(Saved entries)
:::::
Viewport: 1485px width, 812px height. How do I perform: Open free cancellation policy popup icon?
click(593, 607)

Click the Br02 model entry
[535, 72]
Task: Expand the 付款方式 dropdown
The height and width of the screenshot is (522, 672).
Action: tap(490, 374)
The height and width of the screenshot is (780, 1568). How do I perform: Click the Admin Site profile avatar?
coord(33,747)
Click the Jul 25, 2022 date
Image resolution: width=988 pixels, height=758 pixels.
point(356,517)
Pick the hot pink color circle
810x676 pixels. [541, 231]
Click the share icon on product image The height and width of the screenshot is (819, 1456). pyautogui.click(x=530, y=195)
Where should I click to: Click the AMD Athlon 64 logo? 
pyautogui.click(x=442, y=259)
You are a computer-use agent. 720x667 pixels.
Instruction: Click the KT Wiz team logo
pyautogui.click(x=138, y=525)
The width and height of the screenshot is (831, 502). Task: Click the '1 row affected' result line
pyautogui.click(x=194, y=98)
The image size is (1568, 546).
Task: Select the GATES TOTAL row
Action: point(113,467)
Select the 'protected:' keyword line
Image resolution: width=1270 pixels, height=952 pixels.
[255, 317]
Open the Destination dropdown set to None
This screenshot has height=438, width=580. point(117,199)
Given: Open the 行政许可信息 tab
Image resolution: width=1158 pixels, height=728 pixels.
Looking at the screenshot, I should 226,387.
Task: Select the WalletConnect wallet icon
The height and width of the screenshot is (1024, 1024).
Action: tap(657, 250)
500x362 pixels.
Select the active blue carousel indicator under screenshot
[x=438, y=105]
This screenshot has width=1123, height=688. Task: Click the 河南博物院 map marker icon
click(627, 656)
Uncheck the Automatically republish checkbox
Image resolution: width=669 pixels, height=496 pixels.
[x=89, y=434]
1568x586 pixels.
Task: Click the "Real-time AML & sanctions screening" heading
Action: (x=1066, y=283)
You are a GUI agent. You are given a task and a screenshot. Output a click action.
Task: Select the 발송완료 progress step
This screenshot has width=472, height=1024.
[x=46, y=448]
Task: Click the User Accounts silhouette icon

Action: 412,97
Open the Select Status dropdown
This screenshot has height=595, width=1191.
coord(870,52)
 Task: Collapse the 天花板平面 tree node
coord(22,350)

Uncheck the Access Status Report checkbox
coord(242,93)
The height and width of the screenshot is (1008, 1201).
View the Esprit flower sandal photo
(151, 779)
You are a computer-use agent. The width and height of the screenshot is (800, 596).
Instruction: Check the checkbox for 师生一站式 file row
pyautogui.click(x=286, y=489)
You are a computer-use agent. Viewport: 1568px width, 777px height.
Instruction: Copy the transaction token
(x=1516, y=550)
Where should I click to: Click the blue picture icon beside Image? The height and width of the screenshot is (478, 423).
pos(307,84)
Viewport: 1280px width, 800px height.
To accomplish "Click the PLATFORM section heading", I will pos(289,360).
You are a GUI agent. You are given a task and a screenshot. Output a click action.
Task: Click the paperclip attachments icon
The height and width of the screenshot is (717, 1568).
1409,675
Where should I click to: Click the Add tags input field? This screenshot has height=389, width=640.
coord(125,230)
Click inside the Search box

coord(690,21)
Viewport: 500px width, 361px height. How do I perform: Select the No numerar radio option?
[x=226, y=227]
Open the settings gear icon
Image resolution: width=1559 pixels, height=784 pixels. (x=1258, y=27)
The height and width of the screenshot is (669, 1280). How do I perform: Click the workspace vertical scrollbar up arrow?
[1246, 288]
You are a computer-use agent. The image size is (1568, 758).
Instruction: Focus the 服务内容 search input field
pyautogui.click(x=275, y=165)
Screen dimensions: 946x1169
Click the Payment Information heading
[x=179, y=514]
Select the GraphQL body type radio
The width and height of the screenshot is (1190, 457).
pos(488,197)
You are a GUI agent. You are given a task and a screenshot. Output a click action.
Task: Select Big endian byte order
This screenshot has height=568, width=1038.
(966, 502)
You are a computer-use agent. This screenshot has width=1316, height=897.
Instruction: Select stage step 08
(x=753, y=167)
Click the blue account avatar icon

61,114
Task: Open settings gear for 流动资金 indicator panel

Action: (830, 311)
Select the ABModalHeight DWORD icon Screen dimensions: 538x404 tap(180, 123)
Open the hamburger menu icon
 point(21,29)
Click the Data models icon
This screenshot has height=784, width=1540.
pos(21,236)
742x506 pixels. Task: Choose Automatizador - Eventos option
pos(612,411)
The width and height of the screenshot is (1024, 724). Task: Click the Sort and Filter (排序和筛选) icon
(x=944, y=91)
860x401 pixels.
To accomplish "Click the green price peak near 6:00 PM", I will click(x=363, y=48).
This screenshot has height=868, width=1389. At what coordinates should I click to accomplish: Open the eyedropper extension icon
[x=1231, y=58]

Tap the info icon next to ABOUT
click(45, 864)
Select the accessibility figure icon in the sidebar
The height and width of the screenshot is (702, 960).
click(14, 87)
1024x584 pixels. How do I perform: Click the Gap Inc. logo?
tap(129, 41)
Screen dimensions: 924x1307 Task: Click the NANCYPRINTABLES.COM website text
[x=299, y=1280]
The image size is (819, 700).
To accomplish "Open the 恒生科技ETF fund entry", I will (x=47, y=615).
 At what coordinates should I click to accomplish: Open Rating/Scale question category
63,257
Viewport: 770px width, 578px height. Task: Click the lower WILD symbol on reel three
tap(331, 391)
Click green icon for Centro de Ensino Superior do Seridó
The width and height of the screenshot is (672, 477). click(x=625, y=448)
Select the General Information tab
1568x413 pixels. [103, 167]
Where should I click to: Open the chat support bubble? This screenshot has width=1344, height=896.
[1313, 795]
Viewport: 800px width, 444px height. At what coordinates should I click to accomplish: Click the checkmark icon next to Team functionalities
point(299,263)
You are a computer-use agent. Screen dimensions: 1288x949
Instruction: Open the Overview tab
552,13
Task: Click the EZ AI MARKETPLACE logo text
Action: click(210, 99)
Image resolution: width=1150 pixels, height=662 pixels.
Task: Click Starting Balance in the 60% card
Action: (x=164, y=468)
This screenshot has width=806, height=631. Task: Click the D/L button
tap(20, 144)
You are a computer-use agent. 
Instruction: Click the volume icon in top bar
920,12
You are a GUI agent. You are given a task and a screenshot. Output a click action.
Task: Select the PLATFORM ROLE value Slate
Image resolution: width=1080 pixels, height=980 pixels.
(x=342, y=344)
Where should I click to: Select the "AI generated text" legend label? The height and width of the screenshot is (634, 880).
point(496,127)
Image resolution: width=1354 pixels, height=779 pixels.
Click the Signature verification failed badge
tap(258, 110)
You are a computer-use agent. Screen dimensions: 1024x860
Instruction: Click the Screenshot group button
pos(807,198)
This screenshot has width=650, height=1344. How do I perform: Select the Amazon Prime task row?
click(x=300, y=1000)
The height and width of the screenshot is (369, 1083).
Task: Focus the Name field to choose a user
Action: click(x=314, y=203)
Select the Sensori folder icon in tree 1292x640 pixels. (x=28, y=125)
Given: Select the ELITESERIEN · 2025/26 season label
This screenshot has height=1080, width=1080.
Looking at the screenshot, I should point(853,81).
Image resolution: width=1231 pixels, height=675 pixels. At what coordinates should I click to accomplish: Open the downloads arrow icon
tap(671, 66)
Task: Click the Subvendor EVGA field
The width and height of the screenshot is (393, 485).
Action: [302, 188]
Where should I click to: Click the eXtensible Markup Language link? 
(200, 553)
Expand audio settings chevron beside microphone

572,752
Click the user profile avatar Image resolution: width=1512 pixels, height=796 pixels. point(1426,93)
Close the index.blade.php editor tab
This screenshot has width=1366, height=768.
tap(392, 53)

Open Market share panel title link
:::::
◆ Your goal
Your response should consist of the data above, duplicated exactly.

◆ Result of this exercise
Viewport: 1485px width, 812px height. How do I perform: Open free cancellation policy popup icon?
click(593, 607)

Click the Br02 model entry
[535, 72]
Task: Expand the 付款方式 dropdown
The height and width of the screenshot is (522, 672).
Action: tap(490, 374)
The height and width of the screenshot is (780, 1568). How do I perform: Click the Admin Site profile avatar?
coord(33,747)
Click the Jul 25, 2022 date
Image resolution: width=988 pixels, height=758 pixels.
point(356,517)
Pick the hot pink color circle
810x676 pixels. [541, 231]
Click the share icon on product image The height and width of the screenshot is (819, 1456). pyautogui.click(x=530, y=195)
Where should I click to: Click the AMD Athlon 64 logo? 
pyautogui.click(x=442, y=259)
You are a computer-use agent. 720x667 pixels.
Instruction: Click the KT Wiz team logo
pyautogui.click(x=138, y=525)
The width and height of the screenshot is (831, 502). Task: Click the '1 row affected' result line
pyautogui.click(x=194, y=98)
The image size is (1568, 546).
Task: Select the GATES TOTAL row
Action: point(113,467)
Select the 'protected:' keyword line
Image resolution: width=1270 pixels, height=952 pixels.
[255, 317]
Open the Destination dropdown set to None
This screenshot has height=438, width=580. point(117,199)
Given: Open the 行政许可信息 tab
Image resolution: width=1158 pixels, height=728 pixels.
Looking at the screenshot, I should 226,387.
Task: Select the WalletConnect wallet icon
The height and width of the screenshot is (1024, 1024).
Action: tap(657, 250)
500x362 pixels.
Select the active blue carousel indicator under screenshot
[x=438, y=105]
This screenshot has width=1123, height=688. Task: Click the 河南博物院 map marker icon
click(627, 656)
Uncheck the Automatically republish checkbox
Image resolution: width=669 pixels, height=496 pixels.
[x=89, y=434]
1568x586 pixels.
Task: Click the "Real-time AML & sanctions screening" heading
Action: (x=1066, y=283)
You are a GUI agent. You are given a task and a screenshot. Output a click action.
Task: Select the 발송완료 progress step
This screenshot has width=472, height=1024.
[x=46, y=448]
Task: Click the User Accounts silhouette icon

Action: 412,97
Open the Select Status dropdown
This screenshot has height=595, width=1191.
coord(870,52)
 Task: Collapse the 天花板平面 tree node
coord(22,350)

Uncheck the Access Status Report checkbox
coord(242,93)
The height and width of the screenshot is (1008, 1201).
View the Esprit flower sandal photo
(151, 779)
You are a computer-use agent. The width and height of the screenshot is (800, 596).
Instruction: Check the checkbox for 师生一站式 file row
pyautogui.click(x=286, y=489)
You are a computer-use agent. Viewport: 1568px width, 777px height.
Instruction: Copy the transaction token
(x=1516, y=550)
Where should I click to: Click the blue picture icon beside Image? The height and width of the screenshot is (478, 423).
pos(307,84)
Viewport: 1280px width, 800px height.
To accomplish "Click the PLATFORM section heading", I will pos(289,360).
You are a GUI agent. You are given a task and a screenshot. Output a click action.
Task: Click the paperclip attachments icon
The height and width of the screenshot is (717, 1568).
1409,675
Where should I click to: Click the Add tags input field? This screenshot has height=389, width=640.
coord(125,230)
Click inside the Search box

coord(690,21)
Viewport: 500px width, 361px height. How do I perform: Select the No numerar radio option?
[x=226, y=227]
Open the settings gear icon
Image resolution: width=1559 pixels, height=784 pixels. (x=1258, y=27)
The height and width of the screenshot is (669, 1280). How do I perform: Click the workspace vertical scrollbar up arrow?
[1246, 288]
You are a computer-use agent. The image size is (1568, 758).
Instruction: Focus the 服务内容 search input field
pyautogui.click(x=275, y=165)
Screen dimensions: 946x1169
Click the Payment Information heading
[x=179, y=514]
Select the GraphQL body type radio
The width and height of the screenshot is (1190, 457).
pos(488,197)
You are a GUI agent. You are given a task and a screenshot. Output a click action.
Task: Select Big endian byte order
This screenshot has height=568, width=1038.
(966, 502)
You are a computer-use agent. This screenshot has width=1316, height=897.
Instruction: Select stage step 08
(x=753, y=167)
Click the blue account avatar icon

61,114
Task: Open settings gear for 流动资金 indicator panel

Action: (830, 311)
Select the ABModalHeight DWORD icon Screen dimensions: 538x404 tap(180, 123)
Open the hamburger menu icon
 point(21,29)
Click the Data models icon
This screenshot has height=784, width=1540.
pos(21,236)
742x506 pixels. Task: Choose Automatizador - Eventos option
pos(612,411)
The width and height of the screenshot is (1024, 724). Task: Click the Sort and Filter (排序和筛选) icon
(x=944, y=91)
860x401 pixels.
To accomplish "Click the green price peak near 6:00 PM", I will click(x=363, y=48).
This screenshot has height=868, width=1389. At what coordinates should I click to accomplish: Open the eyedropper extension icon
[x=1231, y=58]

Tap the info icon next to ABOUT
click(45, 864)
Select the accessibility figure icon in the sidebar
The height and width of the screenshot is (702, 960).
click(14, 87)
1024x584 pixels. How do I perform: Click the Gap Inc. logo?
tap(129, 41)
Screen dimensions: 924x1307 Task: Click the NANCYPRINTABLES.COM website text
[x=299, y=1280]
The image size is (819, 700).
To accomplish "Open the 恒生科技ETF fund entry", I will (x=47, y=615).
 At what coordinates should I click to accomplish: Open Rating/Scale question category
63,257
Viewport: 770px width, 578px height. Task: Click the lower WILD symbol on reel three
tap(331, 391)
Click green icon for Centro de Ensino Superior do Seridó
The width and height of the screenshot is (672, 477). click(x=625, y=448)
Select the General Information tab
1568x413 pixels. [103, 167]
Where should I click to: Open the chat support bubble? This screenshot has width=1344, height=896.
[1313, 795]
Viewport: 800px width, 444px height. At what coordinates should I click to accomplish: Click the checkmark icon next to Team functionalities
point(299,263)
You are a computer-use agent. Screen dimensions: 1288x949
Instruction: Open the Overview tab
552,13
Task: Click the EZ AI MARKETPLACE logo text
Action: click(210, 99)
Image resolution: width=1150 pixels, height=662 pixels.
Task: Click Starting Balance in the 60% card
Action: (x=164, y=468)
This screenshot has width=806, height=631. Task: Click the D/L button
tap(20, 144)
You are a computer-use agent. 
Instruction: Click the volume icon in top bar
920,12
You are a GUI agent. You are given a task and a screenshot. Output a click action.
Task: Select the PLATFORM ROLE value Slate
Image resolution: width=1080 pixels, height=980 pixels.
(x=342, y=344)
Where should I click to: Select the "AI generated text" legend label? The height and width of the screenshot is (634, 880).
point(496,127)
Image resolution: width=1354 pixels, height=779 pixels.
Click the Signature verification failed badge
tap(258, 110)
You are a computer-use agent. Screen dimensions: 1024x860
Instruction: Click the Screenshot group button
pos(807,198)
This screenshot has width=650, height=1344. How do I perform: Select the Amazon Prime task row?
click(x=300, y=1000)
The height and width of the screenshot is (369, 1083).
Task: Focus the Name field to choose a user
Action: click(x=314, y=203)
Select the Sensori folder icon in tree 1292x640 pixels. (x=28, y=125)
Given: Select the ELITESERIEN · 2025/26 season label
This screenshot has height=1080, width=1080.
Looking at the screenshot, I should point(853,81).
Image resolution: width=1231 pixels, height=675 pixels. At what coordinates should I click to accomplish: Open the downloads arrow icon
tap(671, 66)
Task: Click the Subvendor EVGA field
The width and height of the screenshot is (393, 485).
Action: [302, 188]
Where should I click to: Click the eXtensible Markup Language link? 
(200, 553)
Expand audio settings chevron beside microphone

572,752
Click the user profile avatar Image resolution: width=1512 pixels, height=796 pixels. point(1426,93)
Close the index.blade.php editor tab
This screenshot has width=1366, height=768.
tap(392, 53)

Open Market share panel title link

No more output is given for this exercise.